April | 437 comments I am opening a thread for Book III.

The Guermantes Way?

What it is really mean?

on the road of (or, to, or pass?) Guermantes?


message 2: by April (last edited Jan 19, 2019 12:32PM) (new)

April | 437 comments 'when to the sessions of sweet silent thought, I summon up remembrance of things past...'

this is on the title of page of 2016 penguin classics.

I guess it is a quote from CKSM.

to the sessions?


message 3: by Elizabeth (new)

Elizabeth | 312 comments "The Guermantes Way" is just like "A cote du chez swann"--hard to translate. One could say: "The Guermantes' way of life" or "The way the Guermantes live" or "the path the Guermantes make through life" or...well, you get the idea.

The quotation in your 2nd question is from Shakespeare's sonnet 30. It goes like this:

When to the sessions of sweet silent thought
I summon up remembrance of things past,
I sigh the lack of many a thing I sought,
And with old woes new wail my dear time's waste:
Then can I drown an eye, unus'd to flow,
For precious friends hid in death's dateless night,
And weep afresh love's long since cancell'd woe,
And moan th' expense of many a vanish'd sight;
Then can I grieve at grievances foregone,
And heavily from woe to woe tell o'er
The sad account of fore-bemoaned moan,
Which I new pay as if not paid before.
But if the while I think on thee, dear friend,
All losses are restor'd, and sorrows end.

You see, now, where Moncrieff got his title. A newer way to translate it is more literal: "In Search of Lost Time."


message 4: by April (last edited Feb 22, 2021 06:59PM) (new)

April | 437 comments Elizabeth wrote: ""The Guermantes Way" is just like "A cote du chez swann"--hard to translate. One could say: "The Guermantes' way of life" or "The way the Guermantes live" or "the path the Guermantes make through l..."

thanks!

I read the following sentence from Chapter One of Book Three, just don't understand what it is meant.

Parfois je levais les yeux jusqu'à quelque vaste appartement ancien dont les volets n'étaient pas fermés et où des hommes et des femmes amphibies, se réadaptant chaque soir à vivre dans un autre élément que le jour, nageaient lentement dans la grasse liqueur qui, à la tombée de la nuit, sourd incessamment du réservoir des lampes pour remplir les chambres jusqu'au bord de leurs parois de pierre et de verre, et au sein de laquelle ils propageaient, en déplaçant leurs corps, des remous, onctueux et dorés.

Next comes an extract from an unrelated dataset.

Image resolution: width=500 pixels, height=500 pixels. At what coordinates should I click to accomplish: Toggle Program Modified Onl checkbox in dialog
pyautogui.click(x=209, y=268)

Sometimes I lifted my gaze to some huge old dwelling-house on which the shutters had not been closed and in which amphibious men and women floated slowly to and fro in the rich liquid that after nightfall rose incessantly from the wells of the lamps to fill the rooms to the very brink of the outer walls of stone and glass, the movement of their bodies sending through it long unctuous golden ripples.